Je note la règle qu'il vient de dicter. Il a carrément refroidi l'atmosphère. J'ai envie de l'étriper. Il est obligé de remettre ça sur le tapis. Je me suis excusée, j'ai avoué mes torts et il continue de rabacher cette histoire.

— Ajoute aussi la règle numéro neuf, quand un de nous deux ordonne d'arrêter l'alcool on le fait.

Avec rage j'écris encore cette règle, les dents serrées. On est incapables de rester une journée sans conflit. C'est fou que je m'entende si peu avec quelqu'un, et qu'il me fasse sortir de mes gonds à ce point. Il n'y a que lui qui peut me faire dire et faire certaines choses que jamais je n'aurais osées habituellement. J'ai l'impression de perdre toute trace de timidité en face de lui, aucune pudeur. Mes émotions ne sont même pas cohérentes. Un instant je le déteste, l'instant d'après nous rigolons tous les deux.

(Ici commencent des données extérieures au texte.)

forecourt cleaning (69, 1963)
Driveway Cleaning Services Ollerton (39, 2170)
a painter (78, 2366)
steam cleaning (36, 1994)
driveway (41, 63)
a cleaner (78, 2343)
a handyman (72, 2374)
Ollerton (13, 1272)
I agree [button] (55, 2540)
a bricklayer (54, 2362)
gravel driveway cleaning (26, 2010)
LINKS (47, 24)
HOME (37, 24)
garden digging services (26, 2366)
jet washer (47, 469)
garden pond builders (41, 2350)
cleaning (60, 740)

Je marmonne une insulte, malheureusement pour moi il l'a entendue au vu de ses poings qui se serrent sur le volant. Il prononce aussi quelque chose de méchant dans sa barbe. Ses lèvres sont pincées et ses sourcils froncés.

— Je te déteste. Je te hais. T'es la pire personne que j'ai jamais rencontrée.

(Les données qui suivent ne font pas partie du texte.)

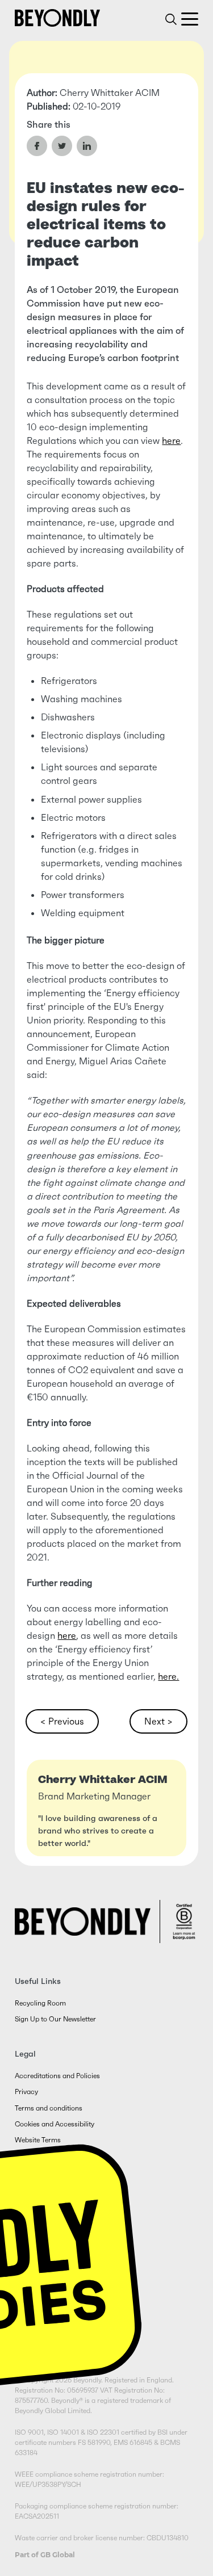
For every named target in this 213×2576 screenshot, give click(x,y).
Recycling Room (40, 2003)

Ce que je viens de dire me choque moi-même, c'était horrible et un mensonge. La vérité c'est que je m'accroche de plus en plus à lui je le sens, chaque fois où on rigole ensemble, chaque moment où on se parle comme deux amis me font l'apprécier un peu plus. Et depuis hier soir je ne le hais plus du tout, j'arrive à le comprendre, lui et ses réactions. Je ne suis pas son amie.

Je pense que d'avoir passé ces dernières quarante huit heures ensemble nous a rapprochés et largement permis de commencer à se connaître. Ce n'est pas juste que l'on passe du temps tous les deux depuis deux jours. C'est que chaque minute qui passe nous la passons ensemble. Alors les choses vont sûrement plus vite que quand on rencontre quelqu'un au lycée et qu'on devient amis semaines après semaines. Dans notre cas, le processus est accéléré. De plus, on se connaissait déjà plus ou moins. Et nous avons des points communs, des éléments nous unissent. Pas forcément pour le meilleur. C'est même pour le pire. Mais les conséquences sont sûrement plus fortes. Les conversations comme dans le parc tout à l'heure nous rapprochent bien plus que n'importe quel autre sujet de discussion que l'on pourrait avoir.

Alors non. Je ne peux pas dire que je le déteste, que je le hais. Car sinon je ne lui parlerais pas. Je ne le laisserai pas aborder le sujet des psy et de ma condition mentale. Je crois même que je tiens à lui plus que je ne veux me l'avouer. J'ai bien compris qu'il était ma bouée de sauvetage. Et je suis en train de me noyer. Alors je dois m'accrocher à lui et le laisser me sauver.

— Content de le savoir.

Il répond après quatre secondes de silence, j'ai espéré qu'il n'était pas concentré sur moi. Je me tourne dos à lui. Même lui ne pense pas ça de moi, j'en suis sûre. Nos conversations étaient bien trop intimes et personnelles aujourd'hui pour que l'on se déteste.